Reversing the Growing Trade Deficit With China Will Require a Coherent Policy Package, Not Self-Serving Business Deals

Note: This press release was updated on July 2, 2018, to reflect new information.

WASHINGTON, D.C. – U.S. Secretary of Commerce Wilbur Ross or his family still may benefit from his stake in a company with liquefied natural gas (LNG) shipping capacity called Navigator that could profit from the new U.S. gas shipments to China that Ross is slated to negotiate during his imminent trade mission. Ross also has yet to submit documentation that he has divested from Diamond S shipping, an oil tanker business in which he and a Chinese state-owned enterprise were partner investors. These conflicts of interest call into question in whose interest Ross will be negotiating when he heads to China on June 2 to try to secure contracts with the Chinese government to buy more U.S. energy exports.

“Secretary Ross making more gas export deals instead of addressing the Chinese policies hurting the U.S. manufacturing sector that President Donald Trump pledged to revive smacks of self-dealing,” said Lori Wallach, director of Public Citizen’s Global Trade Watch. “And that scent is in the air, given Trump just personally intervened to reverse national security sanctions against Chinese firm ZTE after a Chinese government firm bailed out a real estate development in which the Trump Organization was invested.”

Ross’ advocacy for natural gas exports has spanned nearly his entire tenure in office, in ways that could benefit not only his shipping interests but also his investments in natural gas exploration. Ross already may have advanced priorities that benefit his holdings in shipping and natural gas firms. Details on these conflicts are provided in a March report by Public Citizen’s Global Trade Watch.

In response to the March report and accompanying news coverage, a spokesperson for Ross said that Ross moved the investments in question to an “irrevocable trust” and that he is not legally required to report such a transaction through the public financial disclosure system. Though Ross therefore may no longer be the legal owner of these assets, the trust’s beneficiary could be a member of his immediate family, and income accruing to his adult children from the trust need not even be reported.

Further, as the previous owner, Ross has intimate knowledge of the trust-held firms’ operations. Ross’ spokesperson was not specific as to which assets were moved into this trust (saying simply, “these companies”), so Ross may continue to directly own some assets that present conflicts. Ross has not proven that all assets that could pose conflicts with his latest efforts to negotiate with China on natural gas issues were moved to this trust.
Below is additional information on the specific past potential conflicts of interest:

  • Navigator Holdings shipping conflicts: Navigator has liquefied natural gas carrying capacity. In conjunction with Trump’s state visit to China on November 8-9, 2017, Ross announced a $43 billion investment deal by the Chinese government’s main energy-related state-owned enterprise, Sinopec, the China Investment Corp. and the Bank of China to develop Alaskan natural gas resources including an LNG liquefaction plant, an 800-mile pipeline and the development of a port.

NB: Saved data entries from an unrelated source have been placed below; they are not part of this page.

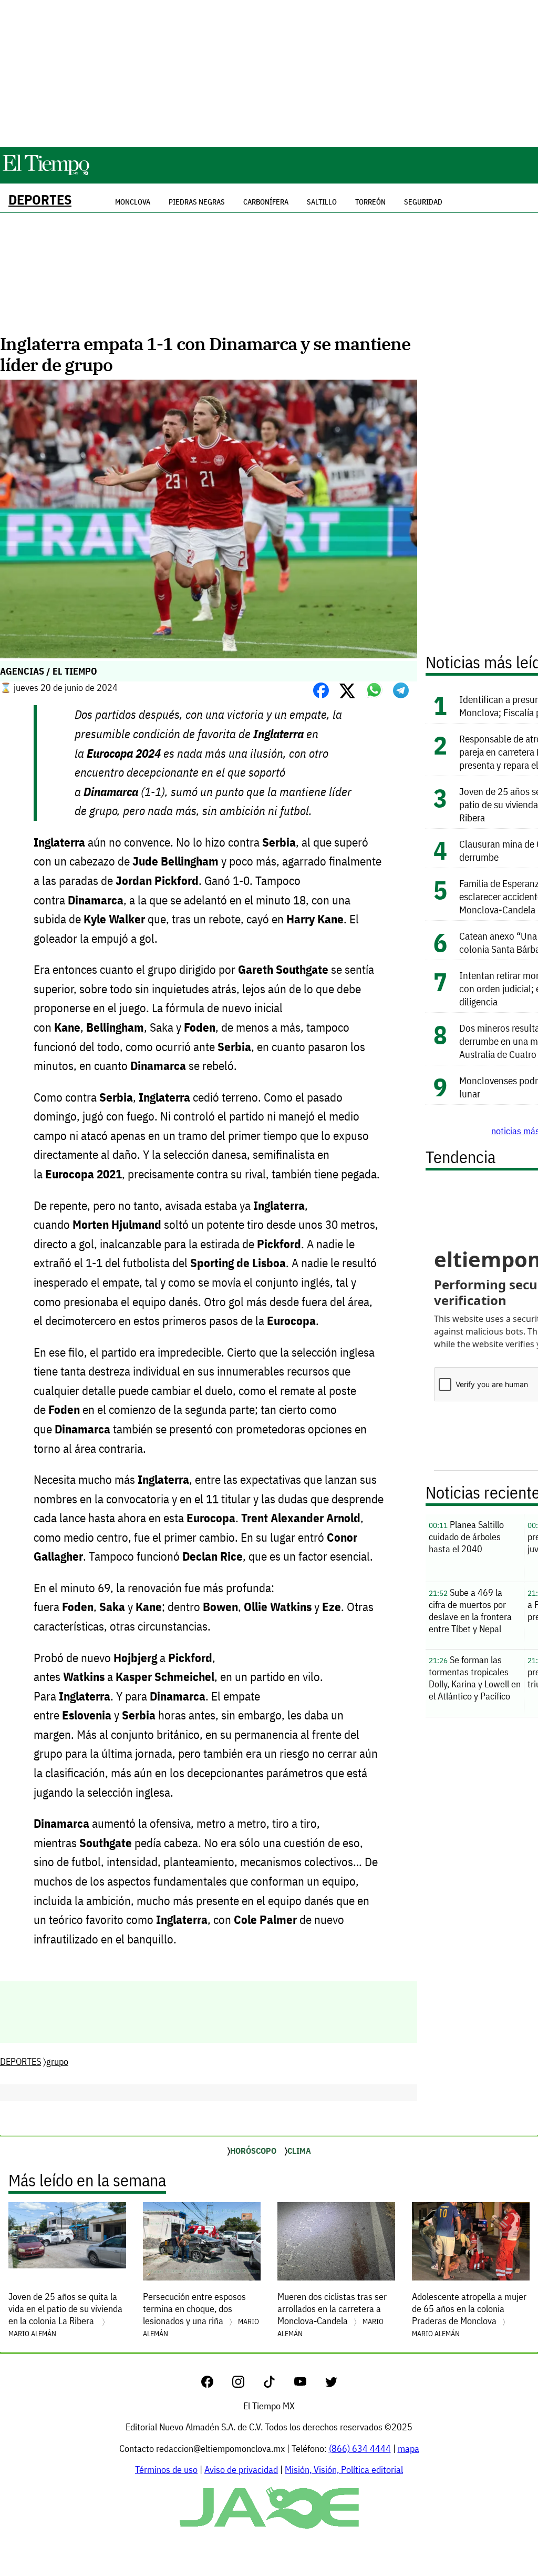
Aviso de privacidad (241, 2469)
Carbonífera (265, 202)
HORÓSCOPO (253, 2150)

This deal, and a spring 2017 Comprehensive Economic Dialogue (CED) transaction Ross negotiated with the Chinese government to expand natural gas exports, could benefit his shipping interests in Navigator Holdings. Ross was a principal shareholder of Navigator, with his WL Ross Group owning a 39.4 percent share as of the latest filing with the U.S. Securities and Exchange Commission. Ross disclosed he sold up to $50,000 in Navigator stock in a transaction dated May 31, 2017. With no other record of divesting Navigator shares, this amounts to a small divestment out of Ross’ overall holdings in Navigator that could total $125 million.
  • Diamond S Shipping conflicts: Ross’ former company, WL Ross & Co. and Ross’ DSS Holdings LP, a subsidiary of WL Ross Group, were both investors in Diamond S Shipping, the owner and operator of 32 tanker vessels sailing under the Chinese flag. Ross’ partner in this investment is the Chinese government via the Chengdong Investment Corporation, a subsidiary of the main Chinese sovereign wealth fund, China Investment Corporation (CIC). Ross acceded in his ethics agreement to resign and divest from WL Ross & Co. but stated that he would keep a passive stake in DSS Holdings LP and its Diamond S Shipping stake. However, after the prospective conflicts between his official duties and Diamond S stake were reported in the press, in November 2017, Ross announced he had divested fully from Diamond S Shipping. Ross had not shown proof of divestment from Diamond S or the holding companies that held Diamond S stock in any one of the 27 periodic transactions reports he has filed, the last of which is dated November 21, 2017.
  • Natural gas exploration business conflicts: While announcing on May 11, 2017, new natural gas export opportunities to ship LNG to China as a result of the 100-Day Action Plan of the CED, Ross still had not shown proof of divestment in holdings in seven companies engaged in the natural gas exploration business that he owned through an entity called WLR Conduit MM LLC. Ross reported divesting these assets through his Certification of Ethics Agreement Compliance on November 1, 2017. However, as with DSS Holdings referenced above, WLR Conduit MM LLC and the natural gas companies it holds do not appear in Ross’ transaction reports, so no proof of divestment of these specific assets exists. Whether Ross’ firms directly benefitted from the natural gas-related transaction remains unknown. However, these firms are among those that could benefit from additional U.S. natural gas exploration to supply China as well as from additional gas exports to China, which in turn would benefit Ross’ personal holdings.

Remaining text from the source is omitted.